11. The method of claim 10, wherein

the spacer layer includes an upper portion and a plurality of lower portions connected to the upper portion,

a level of the upper portion is higher than a level of a top surface of the patterned second mask layer.

12. The method of claim 11, wherein each of the plurality of lower portions of the spacer layer is between patterns of the patterned second mask layer.

13. The method of claim 12, wherein the etching the spacer layer includes removing the upper portion of the spacer layer.

14. The method of claim 12, after forming the plurality of second spacers, further comprising:

removing the patterned second mask layer to expose the first capping layer.

15. The method of claim 11, wherein the contact point overlaps one of the plurality of lower portions of the spacer layer.
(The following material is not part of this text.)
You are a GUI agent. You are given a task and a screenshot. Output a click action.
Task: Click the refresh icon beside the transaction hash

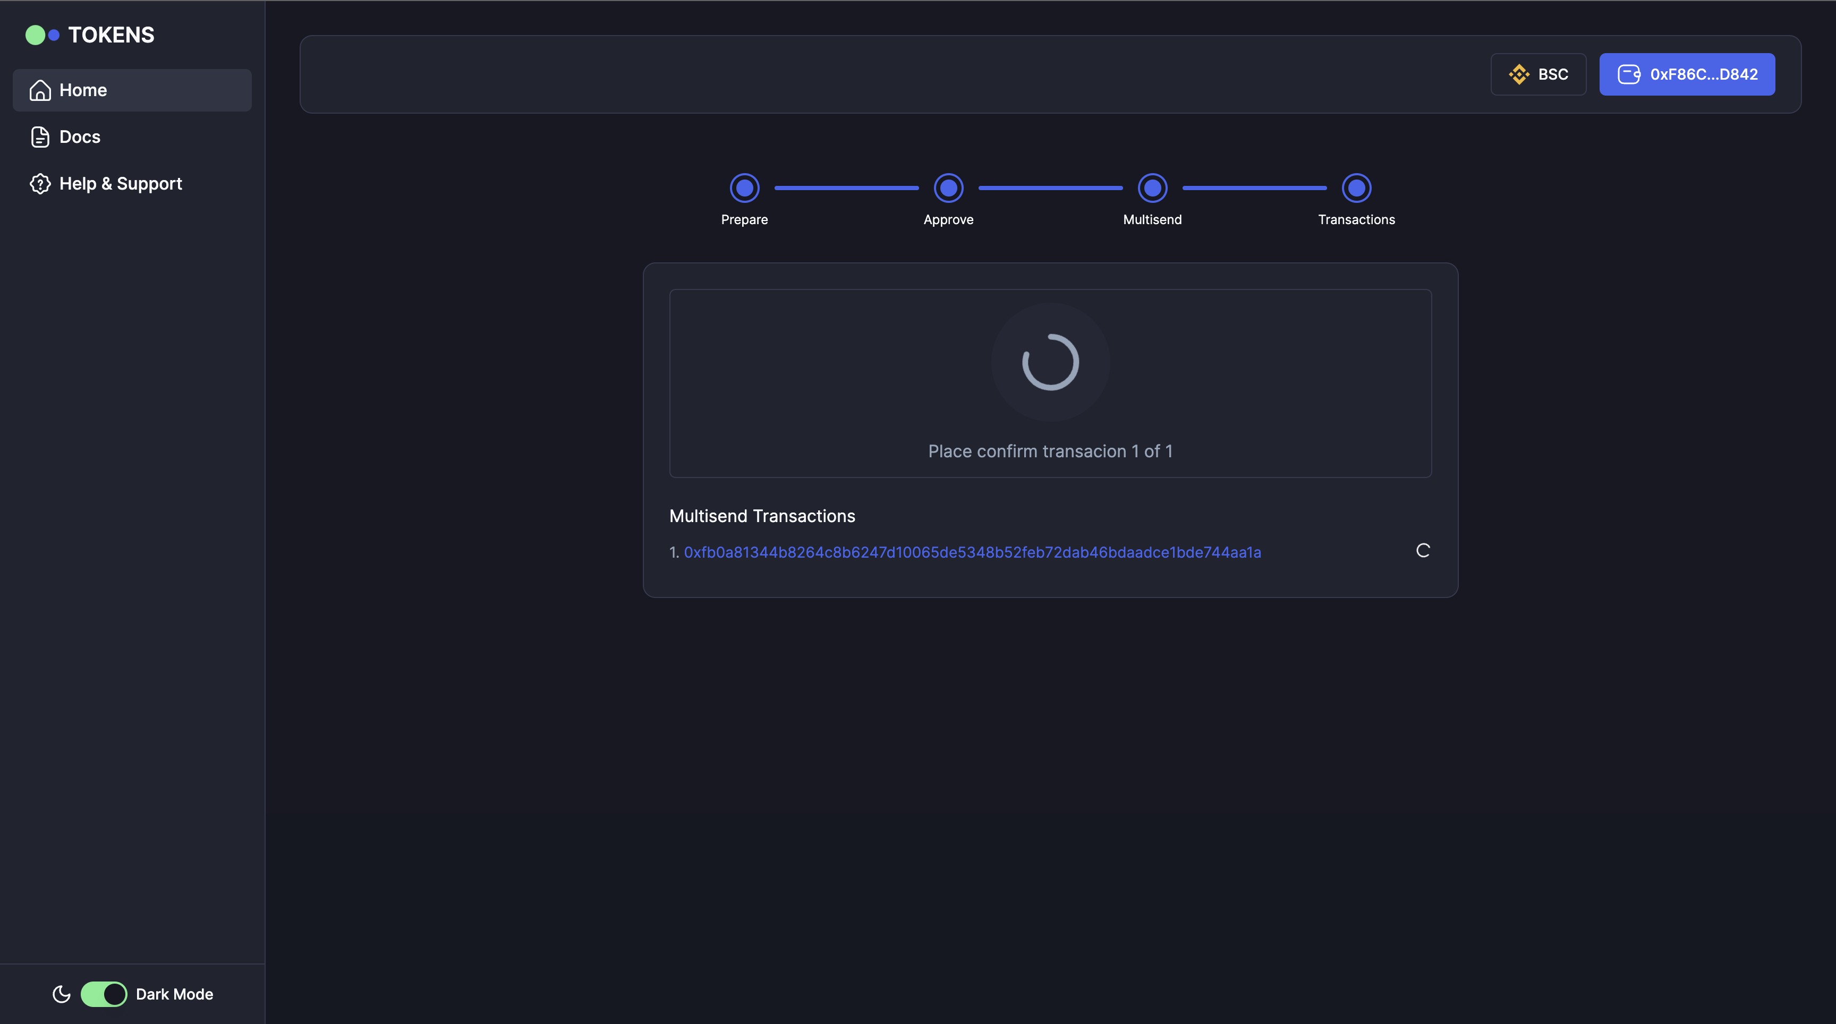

16. The method of claim 10, wherein the first capping layer includes SiON.

17. The method of claim 10, wherein a width of each of the plurality of second spacers is in a range of about 190 Å to about 230 Å.

18. The method of claim 10, wherein the spacer layer includes a seam therein.

19. A method of fabricating a semiconductor device, the method comprising:

forming an active pattern on a substrate;

sequentially forming on the substrate a base mask, a first mask layer, a first capping layer, a second mask layer, a second capping layer, a third mask layer, a third capping layer, a fourth mask layer, and a fourth capping layer;

patterning the fourth mask layer and the fourth capping layer, the patterning the fourth mask layer and the fourth capping layer providing a patterned fourth mask layer and a patterned fourth capping layer;

forming a plurality of first spacers on sidewalls of the patterned fourth mask layer and sidewalls of the patterned fourth capping layer;

removing the patterned fourth mask layer and the patterned fourth capping layer;

using the first spacers as a mask to pattern the third mask layer and the third capping layer such that a patterned third mask layer and a patterned third capping layer are provided;

forming a plurality of second spacers on sidewalls of the patterned third mask layer and sidewalls of the patterned third capping layer;

removing the patterned third mask layer and the patterned third capping layer;

using the second spacers as a mask to pattern the second mask layer and the second capping layer such that a patterned second mask layer and a patterned second capping layer are provided;

depositing a spacer layer that completely fills spaces between patterns of the patterned second mask layer and fills spaces between patterns of the patterned second capping layer;

removing an upper portion of the spacer layer to form a plurality of third spacers;

removing the patterned second mask layer and the patterned second capping layer;

using the third spacers as a mask to pattern the first mask layer and the first capping layer such that a patterned first mask layer and a patterned first capping layer are provided;

using the patterned first mask layer and the patterned first capping layer to pattern the base mask such that a patterned base mask is provided; and

using the patterned base mask to form a trench in the active pattern.

20. The method of claim 19, wherein

the spacer layer includes a plurality of lower portions connected to the upper portion, and

each of the lower portions of the spacer layer is between the patterns of the patterned second mask layer.